4. In support of its prayer for recovery of attorney fees in addition to principal and interest pursuant to Code Ann. § 20-506, the bank attached to the complaint a letter dated August 29, 1977, from the bank's attorney to Gorlin which, in full, stated:
"This is to inform you that I have been retained by First National Bank of Chattooga County to present its claim against you in the amount of $5,000.00 plus interest.
"Under the terms of the note executed by you on the 8th day of November, 1976 you were to pay 9% per annum interest plus 15% if collected by an attorney.
*639 "You are hereby notified that unless the principal sum of $5,000.00 due on the above described indebtedness plus interest in the amount of $367.50 is paid to this office by not later than ten (10) days from the date of this letter, we will take necessary legal action to collect the same and will ask for attorney fees and court costs.
"This notice is given in accordance with Code Section 20-506 of the Code of Georgia of 1933 as amended relative to the collection of attorney fees.
"This matter is important and demands your immediate attention." (Emphasis supplied.)
In the recent case of General Elec. &c. Corp. v.
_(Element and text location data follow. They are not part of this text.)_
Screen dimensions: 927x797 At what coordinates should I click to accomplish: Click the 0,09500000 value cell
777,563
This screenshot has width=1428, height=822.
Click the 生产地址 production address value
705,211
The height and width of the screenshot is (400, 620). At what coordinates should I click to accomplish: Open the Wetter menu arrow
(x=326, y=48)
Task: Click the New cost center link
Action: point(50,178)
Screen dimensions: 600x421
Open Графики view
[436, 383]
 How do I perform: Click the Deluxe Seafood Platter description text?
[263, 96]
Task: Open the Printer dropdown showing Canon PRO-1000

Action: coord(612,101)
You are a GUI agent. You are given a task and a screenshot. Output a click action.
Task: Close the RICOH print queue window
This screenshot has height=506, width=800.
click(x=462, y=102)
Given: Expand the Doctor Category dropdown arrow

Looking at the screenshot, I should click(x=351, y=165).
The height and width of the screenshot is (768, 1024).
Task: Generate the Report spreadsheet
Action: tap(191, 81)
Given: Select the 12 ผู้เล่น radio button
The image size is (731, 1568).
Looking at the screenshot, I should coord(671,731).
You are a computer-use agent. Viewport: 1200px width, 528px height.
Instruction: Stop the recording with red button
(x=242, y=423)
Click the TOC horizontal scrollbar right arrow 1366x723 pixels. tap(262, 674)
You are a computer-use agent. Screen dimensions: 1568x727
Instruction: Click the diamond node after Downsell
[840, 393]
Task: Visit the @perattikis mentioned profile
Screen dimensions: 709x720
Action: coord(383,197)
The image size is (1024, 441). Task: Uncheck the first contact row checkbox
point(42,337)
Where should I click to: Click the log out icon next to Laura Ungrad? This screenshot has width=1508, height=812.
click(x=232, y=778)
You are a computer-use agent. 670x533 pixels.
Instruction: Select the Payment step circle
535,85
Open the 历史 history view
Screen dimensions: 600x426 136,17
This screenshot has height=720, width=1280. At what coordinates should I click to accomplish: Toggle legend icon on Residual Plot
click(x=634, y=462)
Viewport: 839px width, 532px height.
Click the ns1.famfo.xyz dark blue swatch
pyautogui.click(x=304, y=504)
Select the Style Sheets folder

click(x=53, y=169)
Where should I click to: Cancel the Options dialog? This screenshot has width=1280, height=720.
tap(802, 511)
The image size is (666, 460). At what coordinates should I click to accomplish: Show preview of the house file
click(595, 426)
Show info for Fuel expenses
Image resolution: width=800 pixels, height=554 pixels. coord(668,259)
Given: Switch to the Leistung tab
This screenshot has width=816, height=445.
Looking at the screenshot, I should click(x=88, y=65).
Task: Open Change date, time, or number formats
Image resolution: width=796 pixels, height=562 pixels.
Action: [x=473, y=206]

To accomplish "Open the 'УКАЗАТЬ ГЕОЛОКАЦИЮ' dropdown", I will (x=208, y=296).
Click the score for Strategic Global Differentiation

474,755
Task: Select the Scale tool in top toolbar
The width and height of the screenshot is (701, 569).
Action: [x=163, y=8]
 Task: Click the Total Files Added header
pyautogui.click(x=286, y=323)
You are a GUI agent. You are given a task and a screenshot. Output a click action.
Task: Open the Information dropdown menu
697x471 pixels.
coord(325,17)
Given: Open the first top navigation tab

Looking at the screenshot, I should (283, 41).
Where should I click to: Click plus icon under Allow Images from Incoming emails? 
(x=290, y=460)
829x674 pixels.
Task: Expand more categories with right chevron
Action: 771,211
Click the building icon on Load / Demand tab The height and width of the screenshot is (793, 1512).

Brooks, 242 Ga. 109, 118 (249 SE2d 596) (1978), the Supreme Court held "that a `substantial compliance' with the notice provisions of Code Ann. § 20-506 (c) is all that is required" and disapproved previous decisions of this court disallowing attorney fees because of the failure of the notice to track exactly the statutory language. However, in holding that "[w]hen there is actual compliance as to all matters of substance then mere technicalities of form or variations in the mode of expression should not be given the stature of noncompliance," the Supreme Court did clearly enumerate the "matters of substance" which must be contained in the notice given the debtor: "Notice shall (1) be in writing, (2) to the party sought to be held on the obligation, (3) after maturity, (4) that the provisions relative to payment of attorney fees in addition to principal and interest will be enforced, and (5) that the party has 10 days from the receipt of such notice to pay the principal and interest without the attorney fees." (Emphasis supplied.) General Elec. &c. Corp. v. Brooks, supra, 119.
The notice in this case informed the appellant that in order to avoid attorney fees, the principal and interest must be paid within ten (10) days from the date of the letter rather than within ten (10) days from the date of the receipt thereof. We find that this variance from the statutory requirements is material and that it demands a holding that the notice in this case does not constitute "substantial compliance" with the statutory provisions. In Brooks, supra, the Supreme Court referred with approval to this court's decision in Adair Realty &c. Co. v. *640 Williams Bros. Lumber Co., 112 Ga. App. 16 (143 SE2d 577) (1965). In Adair, we held a notice deficient because it stated that the maker had ten days from the date of the notice rather than from the date of the receipt thereof. Such is the case here and the notice to Gorlin is deficient and requires a disallowance of attorney fees. Accordingly, leave is given to the bank to write off the attorney fees portion of the judgment within ten days after the filing of the remittitur in the court below and upon the bank's so doing, judgment will be affirmed. Otherwise, a new trial is ordered. Walton v. Johnson, 213 Ga. 108, 111 (97 SE2d 310) (1957); Turk's Memory Chapel v. Toccoa Casket Co., 134 Ga. App. 51 (213 SE2d 174) (1975).
Judgment affirmed on condition. Deen, C. J., and Quillian, P. J., concur. Shulman, J., not participating.